Important Files Changed

Filename	Overview
apps/api/src/rest/routers/conversation.ts	Adds requirePrivateConversationActor(required: false) before listConversationsHeaders for the inbox route, but the required: false guard only covers the "no candidateUserId" path — linked keys on teamless websites still throw 403, creating a regression.
apps/api/src/rest/routers/conversation-auth.test.ts	Adds two new inbox tests covering actor-aware and actorless paths; mocks are correctly wired via beforeEach defaults, but neither test covers the linked-key-on-teamless-website regression path.

Sequence Diagram

sequenceDiagram
    participant Client
    participant InboxRoute as GET /inbox
    participant ActorResolver as requirePrivateConversationActor
    participant PlanFetcher as getPlanForWebsite
    participant HeadersQuery as listConversationsHeaders

    Client->>InboxRoute: GET /inbox (private key)
    InboxRoute->>InboxRoute: requirePrivateControlContext()
    Note over InboxRoute: NEW: resolve actor before query
    InboxRoute->>ActorResolver: resolvePrivateApiKeyActorUser(required: false)
    alt linked key + no teamId
        ActorResolver-->>InboxRoute: throws 403 (regression)
    else unlinked key / no actor
        ActorResolver-->>InboxRoute: null
    else linked key + teamId present
        ActorResolver-->>InboxRoute: { userId, member, source }
    end
    InboxRoute->>PlanFetcher: getPlanForWebsite()
    InboxRoute->>HeadersQuery: listConversationsHeaders(userId: actor?.userId ?? null)
    HeadersQuery-->>InboxRoute: { items, nextCursor }
    InboxRoute-->>Client: 200 inbox payload

Loading

_{Reviews (1): Last reviewed commit: "Fix REST inbox teammate last-seen contex..." | Re-trigger Greptile}

[greptile-apps]

required: false doesn't prevent 403 for linked keys on teamless websites

resolvePrivateApiKeyActorUser only short-circuits to null when candidateUserId is falsy (unlinked key + no explicit actor header).
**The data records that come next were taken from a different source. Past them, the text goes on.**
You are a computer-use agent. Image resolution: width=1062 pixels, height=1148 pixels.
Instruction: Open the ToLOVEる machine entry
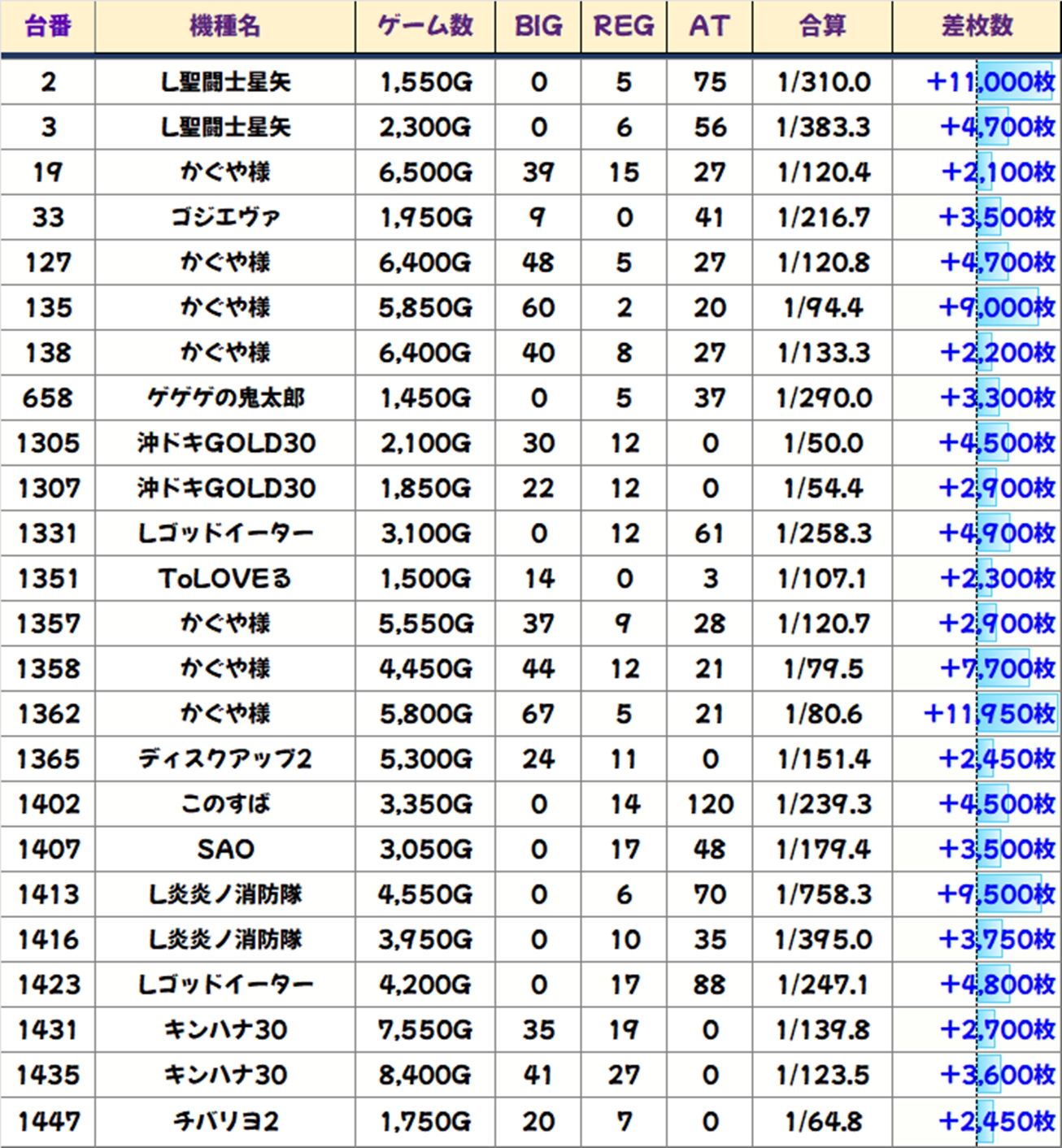[224, 578]
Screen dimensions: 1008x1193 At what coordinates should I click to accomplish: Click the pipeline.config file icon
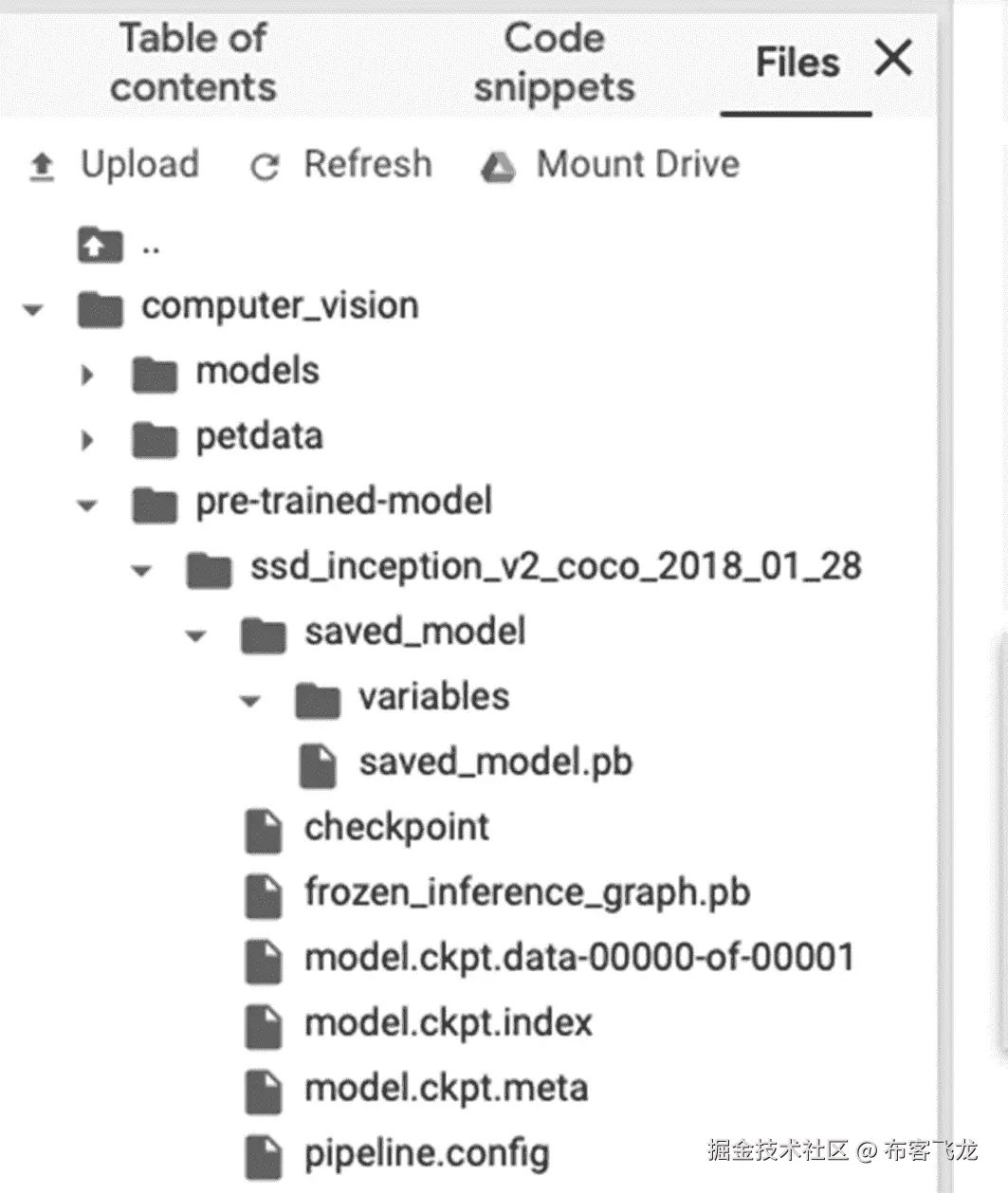click(x=264, y=1157)
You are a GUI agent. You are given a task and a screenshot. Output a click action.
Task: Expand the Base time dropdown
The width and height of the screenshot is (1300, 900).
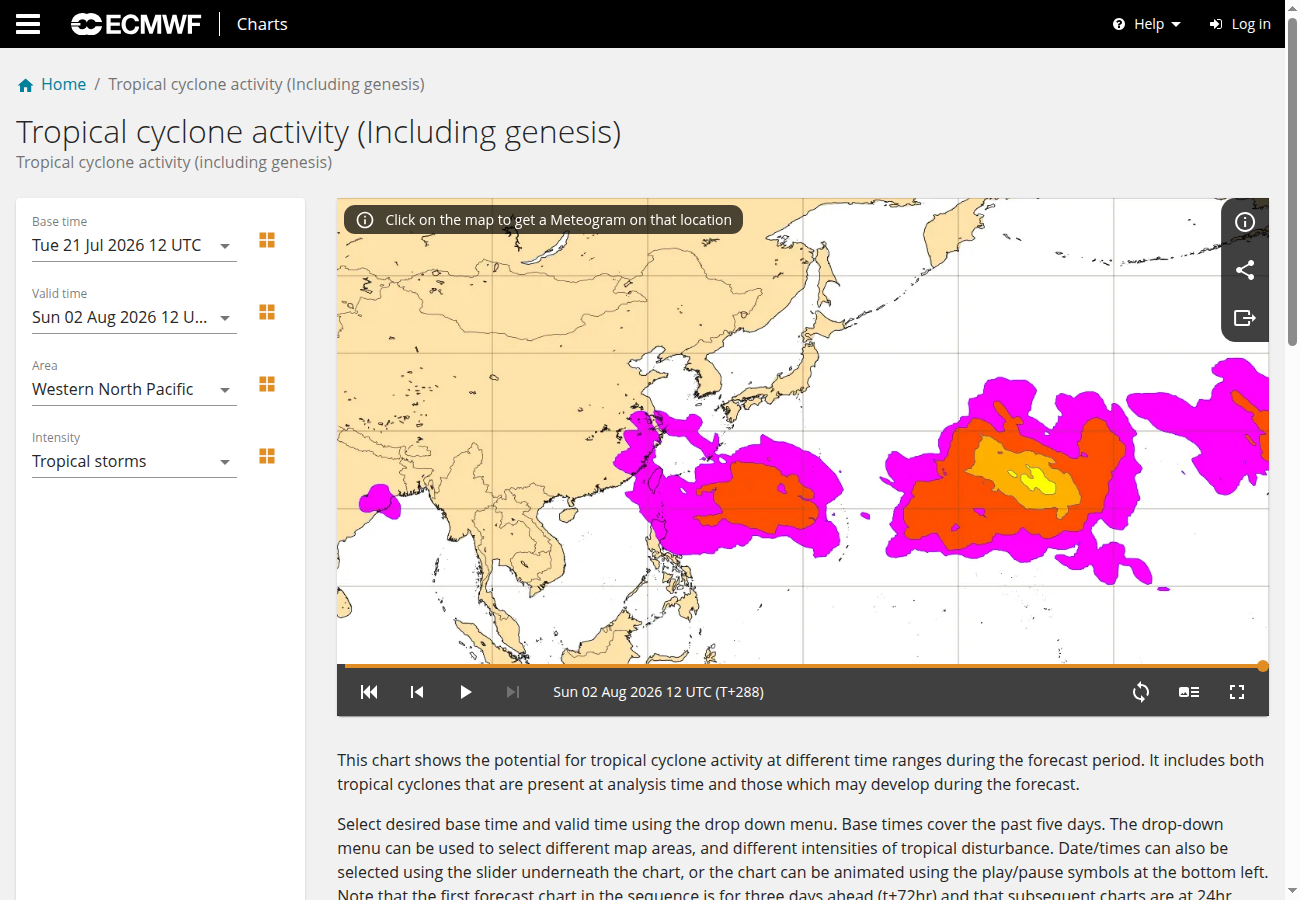(134, 245)

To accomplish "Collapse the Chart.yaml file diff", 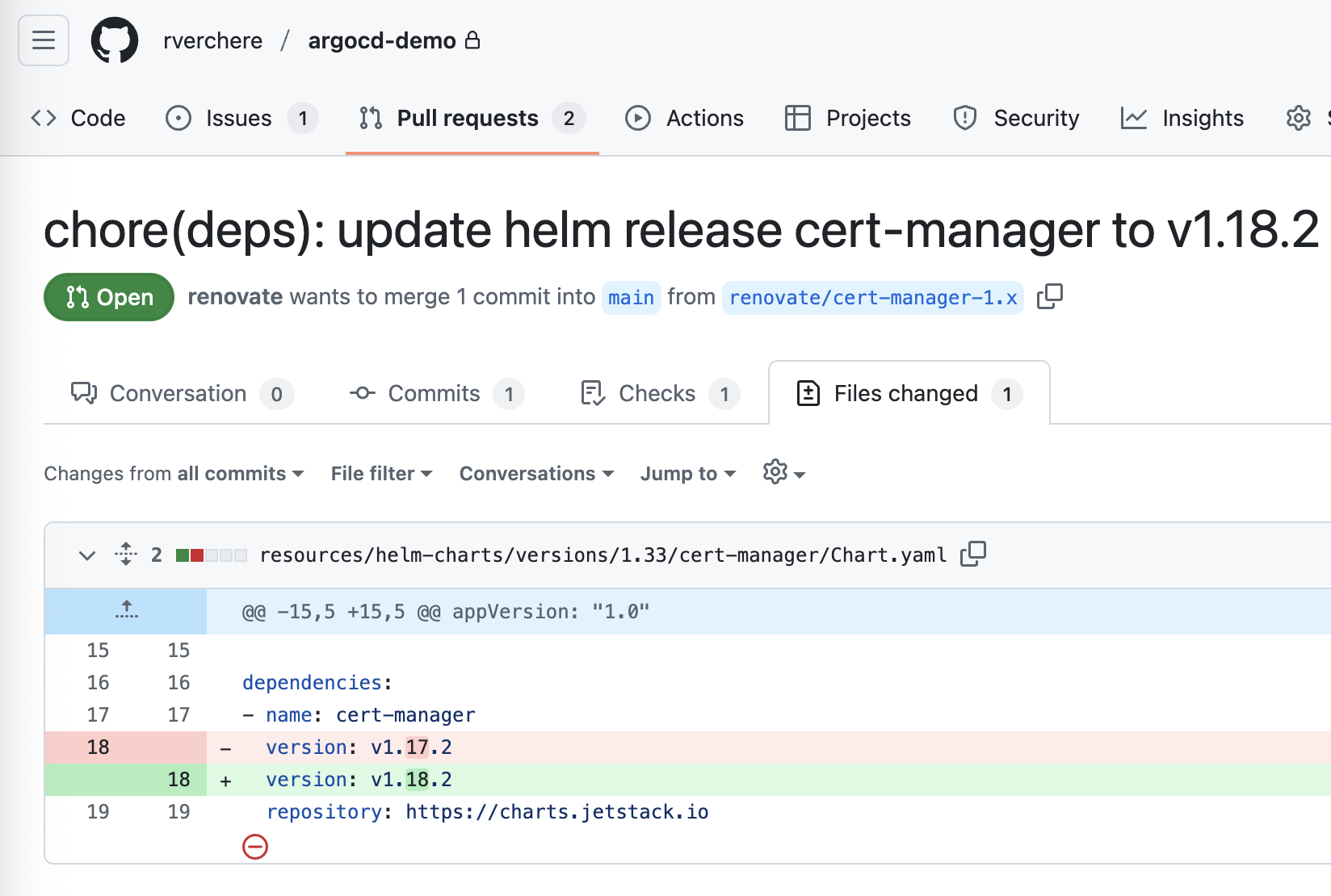I will click(x=87, y=555).
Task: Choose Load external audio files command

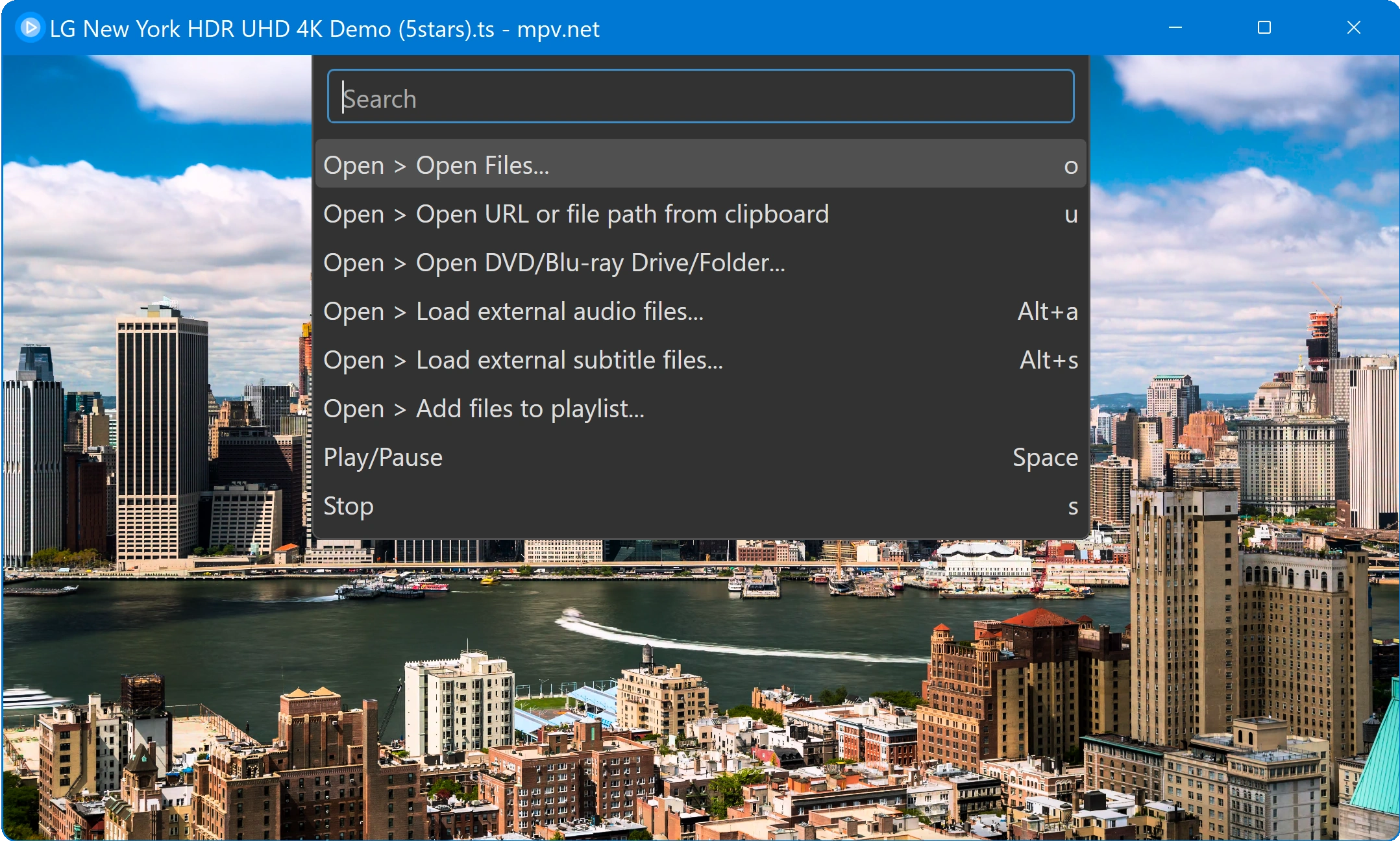Action: (x=513, y=311)
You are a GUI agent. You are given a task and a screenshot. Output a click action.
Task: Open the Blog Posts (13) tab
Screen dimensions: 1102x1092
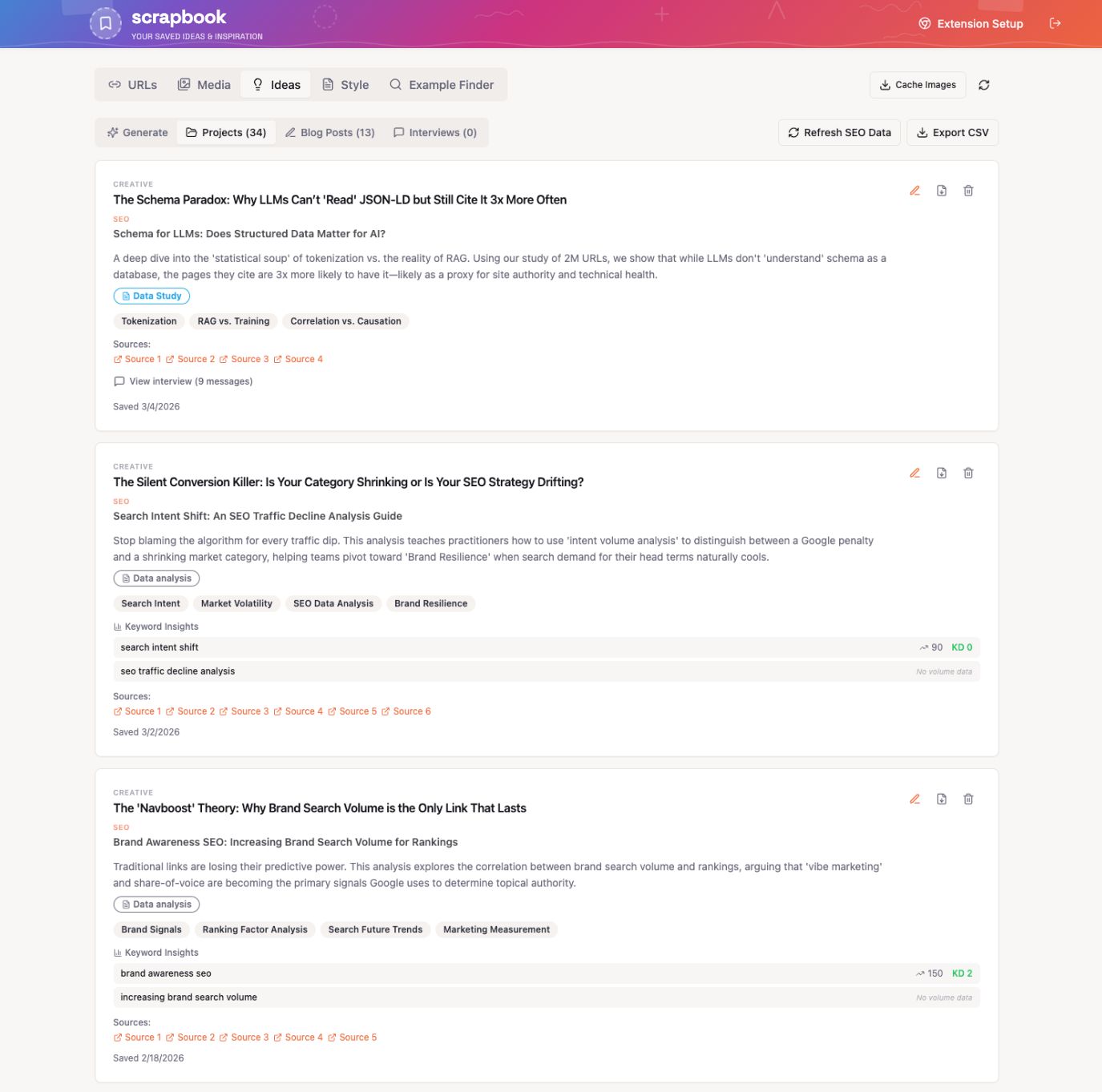point(329,132)
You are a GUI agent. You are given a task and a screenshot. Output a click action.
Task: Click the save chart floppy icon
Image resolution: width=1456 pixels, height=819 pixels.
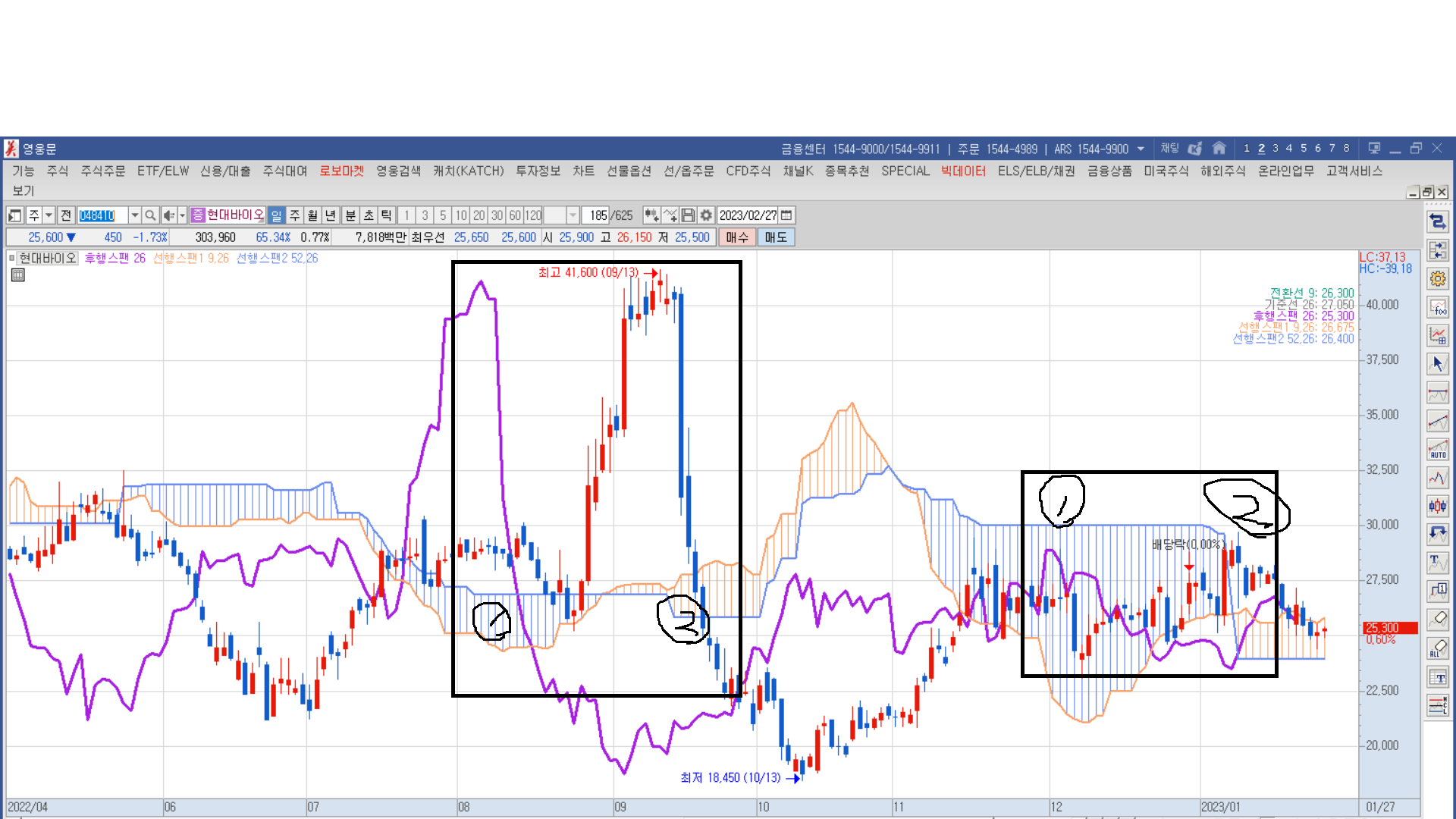(688, 215)
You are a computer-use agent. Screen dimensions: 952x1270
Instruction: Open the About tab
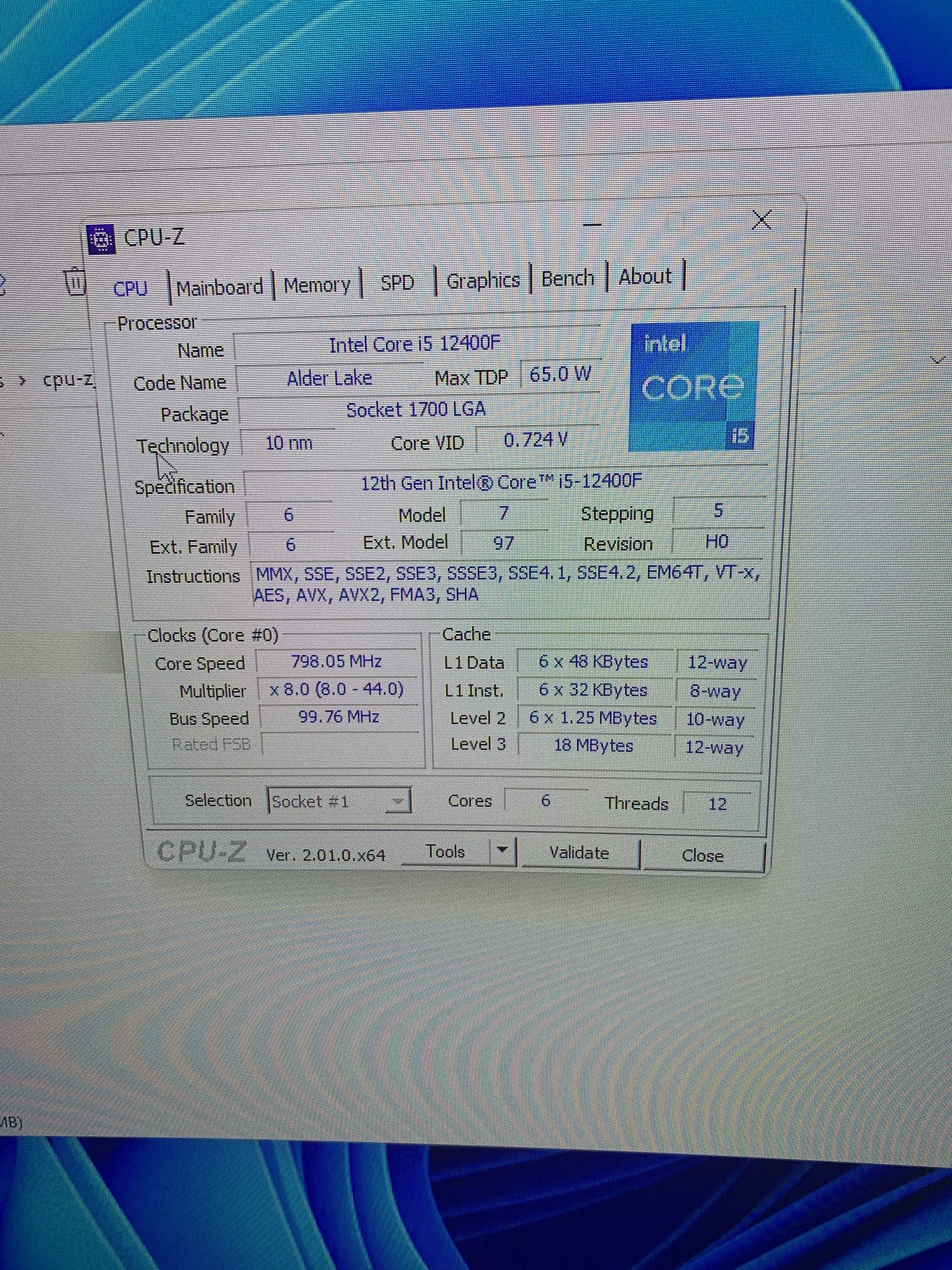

When a key has linkedUserId set — or when an X-Actor-User-Id header is present — candidateUserId becomes truthy, and the next check if (!params.websiteTeamId) throws a 403 unconditionally, regardless of required. So any linked private key used against a website with teamId: null | undefined will now get a 403 from the inbox, where previously it always returned 200 with userId: null.

This contradicts the PR's stated goal of keeping actorless / no-team-context integrations working. The relevant path in resolvePrivateApiKeyActorUser (apps/api/src/lib/private-api-key-actor.ts lines 54-58):

if (!params.websiteTeamId) {
    throw new AuthValidationError(403, ...); // no required check here
}

A catch around the call in the inbox handler, or a separate guard, is needed to handle this gracefully.

[greptile-apps]

Actor resolution and plan fetch could be parallelized

requirePrivateConversationActor is awaited sequentially before the Promise.all, but actor resolution and getPlanForWebsite are fully independent of each other. Parallelizing them — e.g. const [actor, planInfo] = await Promise.all([requirePrivateConversationActor(...), getPlanForWebsite(...)]) — would reduce inbox latency on every request at the cost of zero correctness risk.